We were able to, in pharmacy, break down and look at each individual drug, we leveraged some of the technology and automation that we had in the pharmacy—so we do have these IV robots that I'll talk a little bit about in my keynote address—but the really great thing about it is that we could go to our IV robotics vendor and say, hey, let's actually break down when that robot starts to get overloaded. Like, what causes that robot to start to take longer and longer to produce medications? And what are some of the things that we could change in terms of either what's going to the robot or how demands are going to the robot to actually maximize his productivity? And then other aspects, so if the drugs were not going to the robot, we had another platform that was connected to it, that we could also get data from them as well. And so we actually got to a point is that we could say, well, hey, once your demand reaches X number of drugs, your wait time, your processing time for pharmacy, starts to go up logarithmically, right? Like, all of the sudden, something that was ,you could have got it out in 10 minutes, now, it's going to be an hour because of the demands coming in.

And so we're able to take that information and get it back to our third-party vendor to say, here's when that bottleneck is occurring, and because you're only looking at the infusion business based on the time, but not the drug and the acuity of that patient, we're at a mismatch right now. Right? And so, from that we started really collaborating and working to say, okay, well, it's a little bit hard for them to adjust the drugs and the acuity from there, but can we attach some level of pharmacy intensity score to the distinct number of different demands that may come to pharmacy during that period of time?

And that’s where the rubber really started to hit the road, was now as we're scheduling, we can start to see, okay, yes, you have some gaps here on the schedule and the template is saying that you could potentially do it. But we are seeing that some of those have so many demands in them, different drugs that are in them, that if you put this one more patient on, now you're going to start creating a downstream backlog for patients that are scheduled later on in that day. And so again, it's about kind of leveraging data, leveraging our unique expertise in areas to say how do we make a more robust patient experience that really focuses on that, like the experience itself? Our goal is we want our patients to come in and for them to go straight back to whatever visit may be. If we're saying a patient, hey, we're asking you to be here at 9 o'clock. They shouldn't still be sitting in the lobby at 9:30, right? Like, something has failed there.

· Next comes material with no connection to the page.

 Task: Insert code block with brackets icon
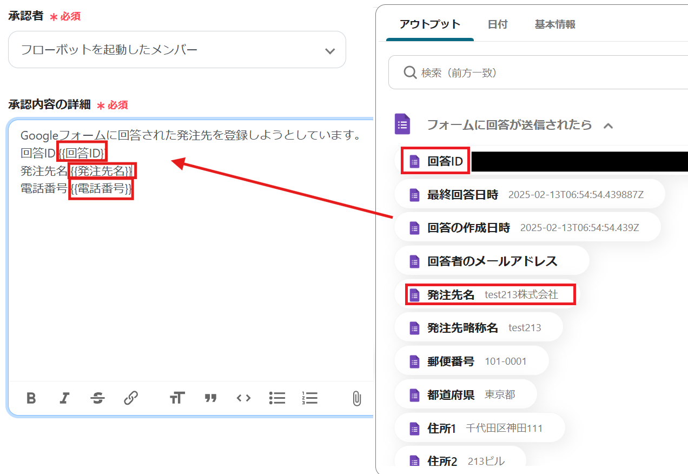coord(243,398)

So, a lot of times it really was breaking it down. And not saying that we had to take nursing out of that driver's seat, we just had to say this was part of an assembly line, and so if one of us is failing or one of us is not considered and how we bring all this together for that patient experience, then we're going to fail. And so we have to be at the table when we're building these templates, we have to be at the table when we're talking to the vendor in terms of like, how do we build certain things in, what the experience is truly, truly looking like for that patient. And, we have to find our way at that table. They can still absolutely be the face of the clinic—we want them to be that. They're fantastic at it. But at the same time, the work that we do is so integral, so important I'll say, to their ability to be able to execute as the face of the client, to be able to ensure that the patients are having that very best experience possible. So, it can be done, right. Egos just have to be put to the side, and you have to bring the data to the table.